BEIJING.— Después de varios meses de un invierno que los expertos calificaron como el más cálido en los últimos cincuenta años en la República Popular China, llegó la primavera. Para quienes las bajas temperaturas llenaron de grises el ánimo, el colorido traje que ahora viste la naturaleza de este lado del mundo es una fiesta total.
Las flores y los artilugios de sus colores pueblan la capital. Los espacios abiertos disfrutan el lento y majestuoso revestimiento de sus árboles. El espectáculo intenta ahuyentar fantasmas y añoranzas. No es posible, aunque fascina.
En las ruinas del Antiguo Palacio de Verano, en el corazón de Beijing, la primavera se antoja especial. Entre los vestigios de lo que fuera el lugar de descanso del emperador Qianlong (1736-1795), crece la vida.
Construido en 1747 y arrasado por tropas francesas e inglesas en 1860 y 1888, el Yuanminyuan es hoy un gran parque. Desde el pórtico de la entrada hasta el más lejano de sus bancos, los espacios se transforman en pequeños balcones para observar el pasado o para entablar largas charlas con el entorno.
La primavera, como si supiese el sitio exacto donde brota, se esmera en las formas, en los verdes, en la ternura con que nacen de unos árboles altísimos unas diminutas pelusas, semejantes al algodón, y que los chinos llaman nieve de primavera.

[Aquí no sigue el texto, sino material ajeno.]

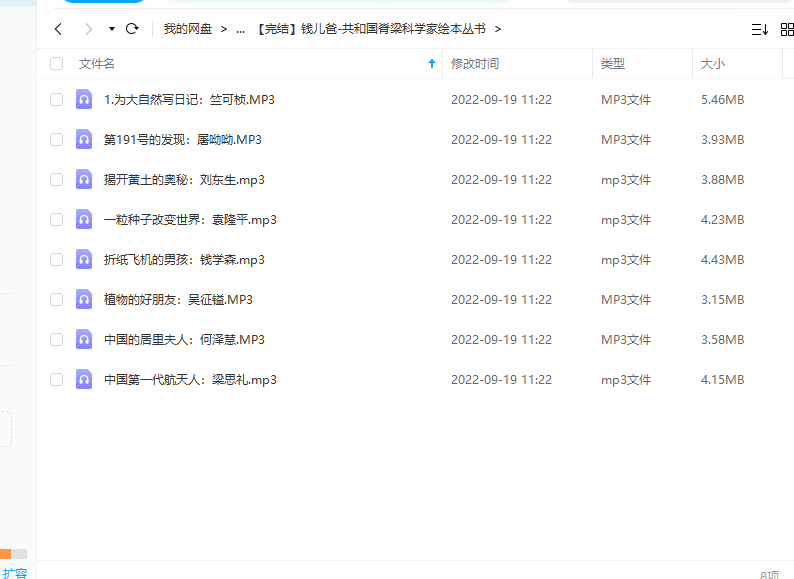Open the navigation history dropdown caret
The width and height of the screenshot is (794, 579).
tap(111, 29)

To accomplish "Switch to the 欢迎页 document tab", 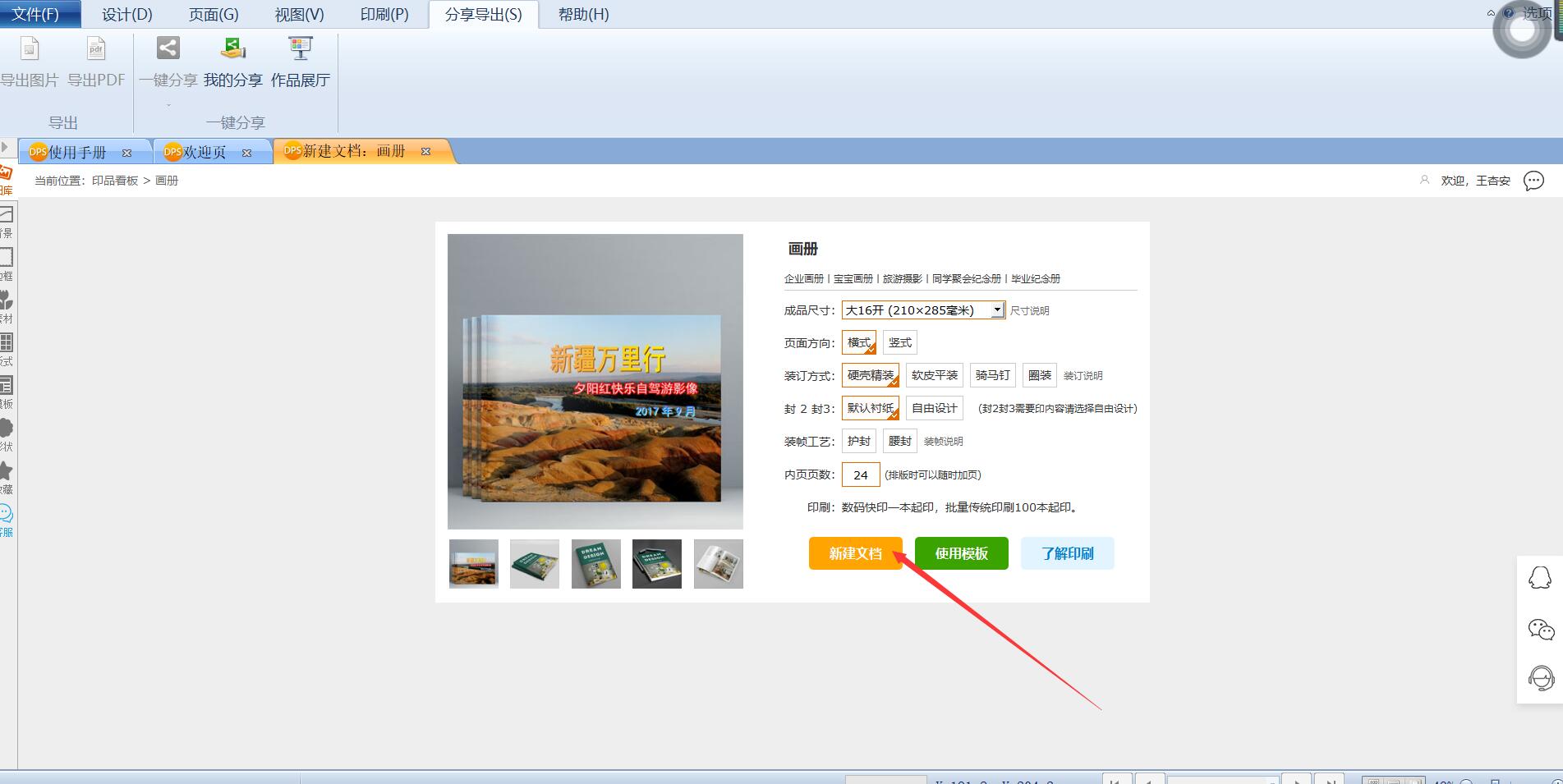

En familia o en soledad, aunque invariablemente acompañados por las voces de la tierra, los chinos recorren alegres esta joya de su milenaria historia. La calma de los cientos de rostros con los que es posible cruzarse en un paseo, contrasta con el asombro de un par de ojos cubanos, que pone un extra de emoción a cada paso.
Nos quedamos pendientes de los peces del lago, del modo en que se mecen los sauces, del sonido suave del viento, del llanto del bebé, del lenguaje incomprensible de la abuela para calmarlo y de una sombrilla, que echó a volar por las Ruinas del Antiguo Palacio de Verano.